§ What is expected: Without the images, write out the entries word for word.

§ Exercise data:

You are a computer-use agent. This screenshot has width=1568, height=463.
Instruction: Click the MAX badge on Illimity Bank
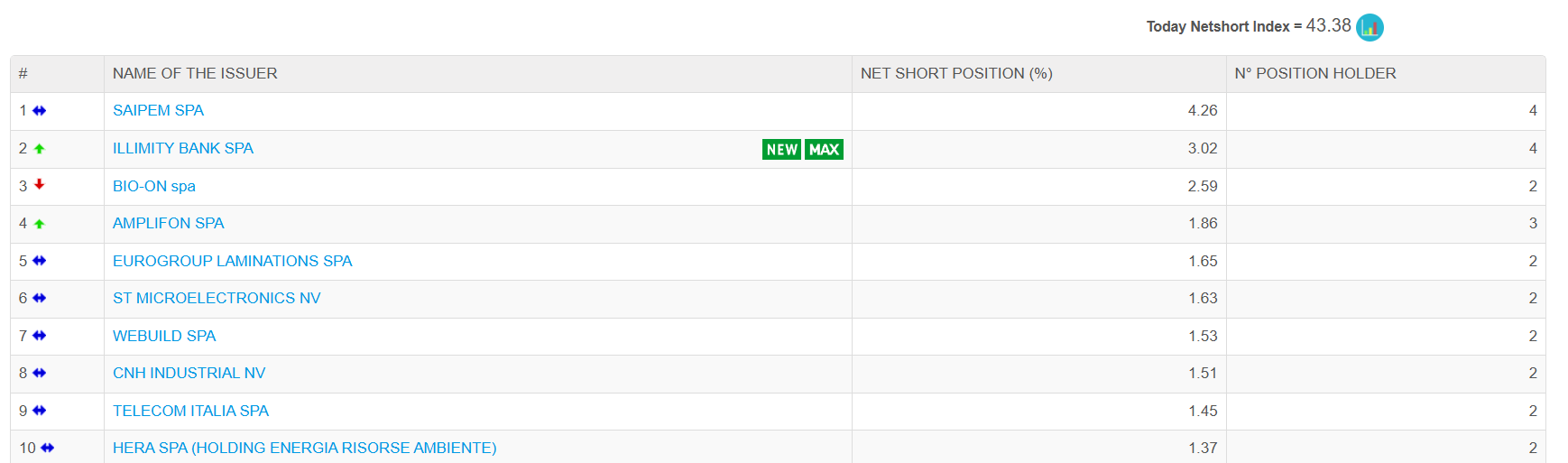coord(824,149)
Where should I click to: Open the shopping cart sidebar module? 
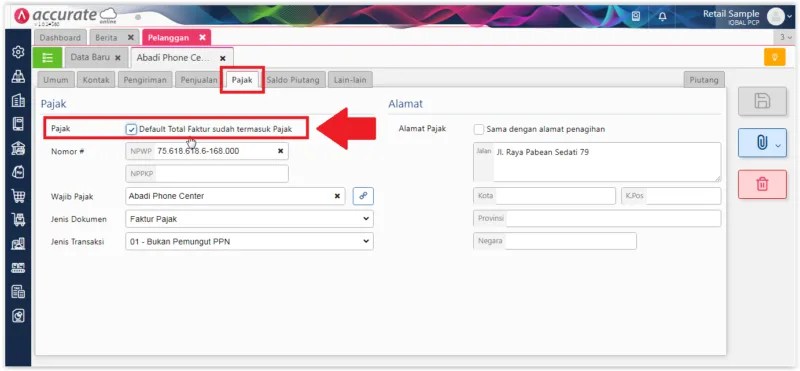point(18,196)
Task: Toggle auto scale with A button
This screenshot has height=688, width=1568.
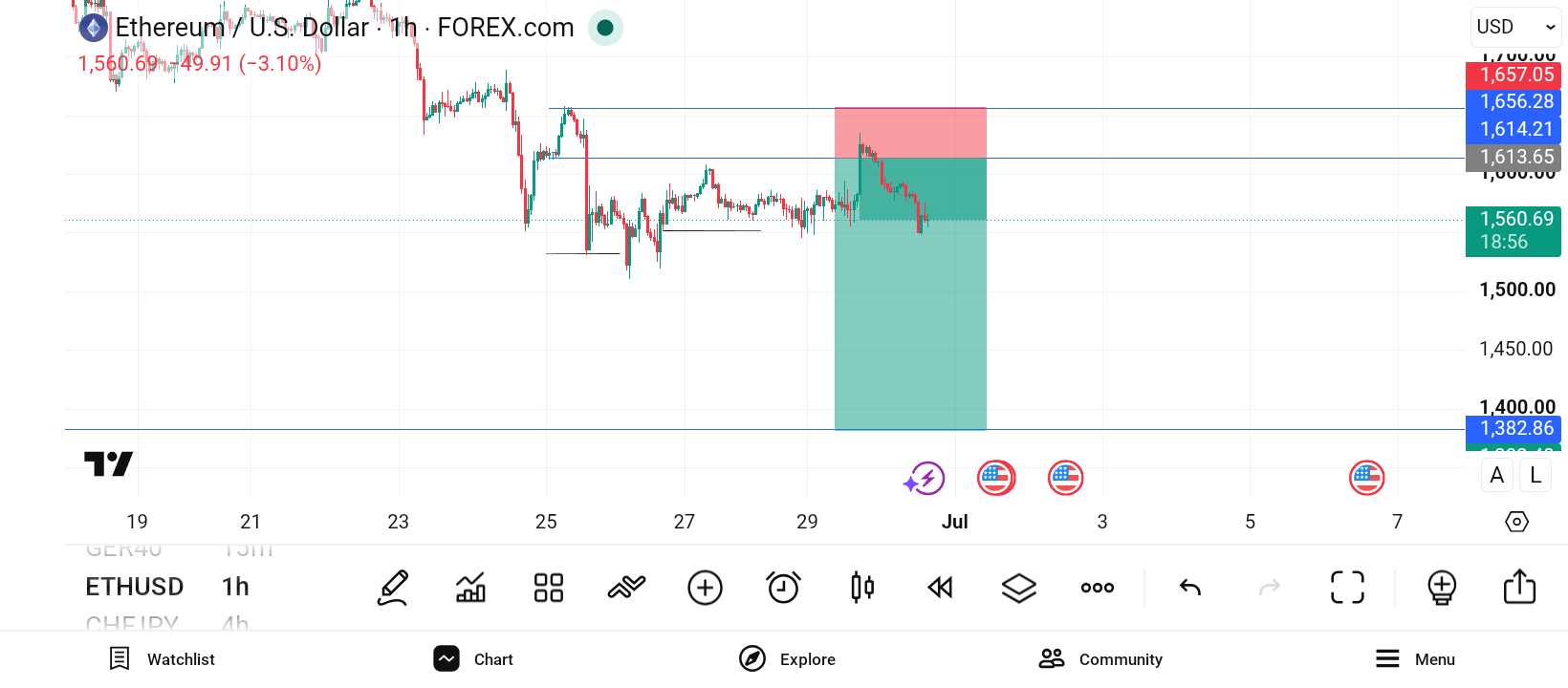Action: point(1497,475)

§ Solution to this task:
You are a computer-use agent. This screenshot has width=1568, height=463.
Instruction: Click the MAX badge on Illimity Bank
coord(824,149)
Where should I click to: Open the shopping cart sidebar module? 
point(18,196)
Task: Toggle auto scale with A button
This screenshot has height=688, width=1568.
Action: point(1497,475)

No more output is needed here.